Protective effect of diltiazem on ultrastructural alterations induced by coronary occlusion and reperfusion in dog hearts.

This study was designed to examine whether diltiazem, a calcium channel-blocker, inhibits the cardiac ultrastructural alterations induced by coronary occlusion with or without reperfusion, in dogs anesthetized with pentobarbital. The left anterior descending coronary artery (LAD) was completely occluded for 60 min with or without reperfusion (induced by release of occlusion) for 20 min. Coronary occlusion increased ST segment in the ischemic area, and also produced typical ultrastructural alterations including decreased glycogen granules, destruction of mitochondria, and margination of the nuclear chromatin, especially in the subendocardium.

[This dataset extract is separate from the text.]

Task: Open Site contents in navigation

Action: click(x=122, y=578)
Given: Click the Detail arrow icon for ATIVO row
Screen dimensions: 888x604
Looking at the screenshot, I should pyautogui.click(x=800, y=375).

Reperfusion of the ischemic area resulted in more severe alterations of the myocardial ultrastructure, including many myofibrillar contraction bands. Diltiazem was injected intravenously at the dose of 200 micrograms/kg (bolus injection) 20 min before LAD occlusion, and was then infused intravenously at the rate of 80 micrograms/kg/min for 10 min starting at the beginning of LAD occlusion, the total dose being 1 mg/kg. Diltiazem decreased heart rate and diastolic blood pressure, inhibited the increase in ST segment, and also inhibited the ultrastructural alterations induced by coronary occlusion, regardless of reperfusion. A bolus injection of diltiazem alone (200 micrograms/kg), however, did not inhibit markedly the ultrastructural alterations induced by coronary occlusion, regardless of reperfusion. It is concluded that the large dose of diltiazem (1 mg/kg) protects the myocardium from ischemic injury.